(Records for locating displayed items)
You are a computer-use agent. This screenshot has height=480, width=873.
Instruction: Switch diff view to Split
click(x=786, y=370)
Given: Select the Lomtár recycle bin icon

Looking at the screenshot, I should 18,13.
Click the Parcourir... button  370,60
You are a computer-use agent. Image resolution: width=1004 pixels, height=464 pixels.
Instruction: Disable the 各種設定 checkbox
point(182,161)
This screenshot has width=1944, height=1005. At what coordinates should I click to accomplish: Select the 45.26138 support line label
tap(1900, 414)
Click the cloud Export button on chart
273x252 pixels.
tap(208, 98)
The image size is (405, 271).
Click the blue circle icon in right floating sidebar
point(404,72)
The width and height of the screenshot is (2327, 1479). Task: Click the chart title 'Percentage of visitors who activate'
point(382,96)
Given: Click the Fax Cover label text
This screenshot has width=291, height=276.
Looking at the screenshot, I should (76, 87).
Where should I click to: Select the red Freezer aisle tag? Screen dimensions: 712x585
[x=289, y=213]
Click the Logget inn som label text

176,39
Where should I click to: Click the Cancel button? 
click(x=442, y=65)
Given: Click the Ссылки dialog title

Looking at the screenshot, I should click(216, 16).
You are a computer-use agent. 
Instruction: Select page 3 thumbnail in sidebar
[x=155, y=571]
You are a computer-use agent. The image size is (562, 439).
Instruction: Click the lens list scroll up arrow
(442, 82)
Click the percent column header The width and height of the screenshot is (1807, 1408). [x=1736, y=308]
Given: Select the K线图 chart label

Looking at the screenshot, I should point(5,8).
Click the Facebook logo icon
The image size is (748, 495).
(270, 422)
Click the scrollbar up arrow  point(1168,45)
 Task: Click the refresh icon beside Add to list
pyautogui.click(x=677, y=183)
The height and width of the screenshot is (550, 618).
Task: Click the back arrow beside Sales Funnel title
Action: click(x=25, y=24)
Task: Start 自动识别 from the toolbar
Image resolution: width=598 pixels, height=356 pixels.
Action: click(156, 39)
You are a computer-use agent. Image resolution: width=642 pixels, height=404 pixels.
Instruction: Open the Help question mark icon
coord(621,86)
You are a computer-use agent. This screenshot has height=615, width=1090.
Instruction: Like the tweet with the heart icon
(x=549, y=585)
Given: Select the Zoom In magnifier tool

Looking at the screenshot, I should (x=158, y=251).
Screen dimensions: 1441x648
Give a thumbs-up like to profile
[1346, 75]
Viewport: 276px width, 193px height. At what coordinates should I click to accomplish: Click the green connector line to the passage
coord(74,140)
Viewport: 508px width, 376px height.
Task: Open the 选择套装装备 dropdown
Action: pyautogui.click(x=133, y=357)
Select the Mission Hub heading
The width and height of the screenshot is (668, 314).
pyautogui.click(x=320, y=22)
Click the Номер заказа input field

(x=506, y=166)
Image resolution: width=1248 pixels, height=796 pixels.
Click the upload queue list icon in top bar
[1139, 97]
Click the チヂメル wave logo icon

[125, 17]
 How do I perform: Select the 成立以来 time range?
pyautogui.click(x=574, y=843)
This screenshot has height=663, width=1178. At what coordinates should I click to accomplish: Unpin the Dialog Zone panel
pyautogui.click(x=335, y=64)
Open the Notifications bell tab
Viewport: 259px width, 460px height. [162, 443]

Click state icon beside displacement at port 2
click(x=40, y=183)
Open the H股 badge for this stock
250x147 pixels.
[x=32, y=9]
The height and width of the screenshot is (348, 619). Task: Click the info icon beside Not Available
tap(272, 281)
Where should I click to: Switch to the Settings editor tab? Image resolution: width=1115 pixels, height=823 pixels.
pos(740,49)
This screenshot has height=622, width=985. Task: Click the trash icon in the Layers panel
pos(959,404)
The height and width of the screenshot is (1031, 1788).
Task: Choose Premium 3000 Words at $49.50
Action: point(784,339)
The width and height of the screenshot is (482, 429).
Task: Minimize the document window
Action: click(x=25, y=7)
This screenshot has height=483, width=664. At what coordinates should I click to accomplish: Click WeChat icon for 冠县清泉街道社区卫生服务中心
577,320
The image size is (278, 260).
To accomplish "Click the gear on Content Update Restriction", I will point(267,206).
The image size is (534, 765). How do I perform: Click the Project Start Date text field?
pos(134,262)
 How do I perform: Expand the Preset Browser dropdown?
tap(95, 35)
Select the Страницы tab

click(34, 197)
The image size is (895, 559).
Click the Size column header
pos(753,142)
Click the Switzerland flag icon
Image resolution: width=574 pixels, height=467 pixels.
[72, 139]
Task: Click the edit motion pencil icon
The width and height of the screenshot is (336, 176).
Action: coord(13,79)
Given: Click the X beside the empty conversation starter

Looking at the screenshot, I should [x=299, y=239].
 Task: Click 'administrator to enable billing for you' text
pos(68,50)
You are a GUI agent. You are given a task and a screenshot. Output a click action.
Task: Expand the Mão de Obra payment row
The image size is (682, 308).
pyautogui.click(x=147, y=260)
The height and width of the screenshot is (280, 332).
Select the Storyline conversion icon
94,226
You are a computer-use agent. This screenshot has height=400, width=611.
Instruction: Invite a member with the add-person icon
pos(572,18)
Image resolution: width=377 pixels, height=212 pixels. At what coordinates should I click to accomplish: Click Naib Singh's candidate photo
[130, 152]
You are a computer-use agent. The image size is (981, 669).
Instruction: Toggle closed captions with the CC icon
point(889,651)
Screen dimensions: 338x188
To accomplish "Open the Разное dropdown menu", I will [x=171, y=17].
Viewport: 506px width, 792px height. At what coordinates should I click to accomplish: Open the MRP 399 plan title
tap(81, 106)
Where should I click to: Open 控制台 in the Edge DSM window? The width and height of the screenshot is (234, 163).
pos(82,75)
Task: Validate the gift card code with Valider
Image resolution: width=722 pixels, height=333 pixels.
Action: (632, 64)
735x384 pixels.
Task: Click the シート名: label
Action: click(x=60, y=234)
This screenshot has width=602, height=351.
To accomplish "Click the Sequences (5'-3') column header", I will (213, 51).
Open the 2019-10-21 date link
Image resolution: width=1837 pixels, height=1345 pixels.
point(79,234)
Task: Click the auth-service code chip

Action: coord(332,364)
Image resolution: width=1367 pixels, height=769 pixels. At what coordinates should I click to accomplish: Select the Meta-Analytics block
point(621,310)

▶ [TASK] Return the lines of the material from the one containing "This screenshot has height=483, width=664." through the one containing "Action: click(x=60, y=234)", reproducing them verbatim.

▶ [REPLY TO THE TASK]
This screenshot has height=483, width=664. At what coordinates should I click to accomplish: Click WeChat icon for 冠县清泉街道社区卫生服务中心
577,320
The image size is (278, 260).
To accomplish "Click the gear on Content Update Restriction", I will point(267,206).
The image size is (534, 765). How do I perform: Click the Project Start Date text field?
pos(134,262)
 How do I perform: Expand the Preset Browser dropdown?
tap(95, 35)
Select the Страницы tab

click(34, 197)
The image size is (895, 559).
Click the Size column header
pos(753,142)
Click the Switzerland flag icon
Image resolution: width=574 pixels, height=467 pixels.
[72, 139]
Task: Click the edit motion pencil icon
The width and height of the screenshot is (336, 176).
Action: coord(13,79)
Given: Click the X beside the empty conversation starter

Looking at the screenshot, I should [x=299, y=239].
 Task: Click 'administrator to enable billing for you' text
pos(68,50)
You are a GUI agent. You are given a task and a screenshot. Output a click action.
Task: Expand the Mão de Obra payment row
The image size is (682, 308).
pyautogui.click(x=147, y=260)
The height and width of the screenshot is (280, 332).
Select the Storyline conversion icon
94,226
You are a computer-use agent. This screenshot has height=400, width=611.
Instruction: Invite a member with the add-person icon
pos(572,18)
Image resolution: width=377 pixels, height=212 pixels. At what coordinates should I click to accomplish: Click Naib Singh's candidate photo
[130, 152]
You are a computer-use agent. The image size is (981, 669).
Instruction: Toggle closed captions with the CC icon
point(889,651)
Screen dimensions: 338x188
To accomplish "Open the Разное dropdown menu", I will [x=171, y=17].
Viewport: 506px width, 792px height. At what coordinates should I click to accomplish: Open the MRP 399 plan title
tap(81, 106)
Where should I click to: Open 控制台 in the Edge DSM window? The width and height of the screenshot is (234, 163).
pos(82,75)
Task: Validate the gift card code with Valider
Image resolution: width=722 pixels, height=333 pixels.
Action: (632, 64)
735x384 pixels.
Task: Click the シート名: label
Action: click(x=60, y=234)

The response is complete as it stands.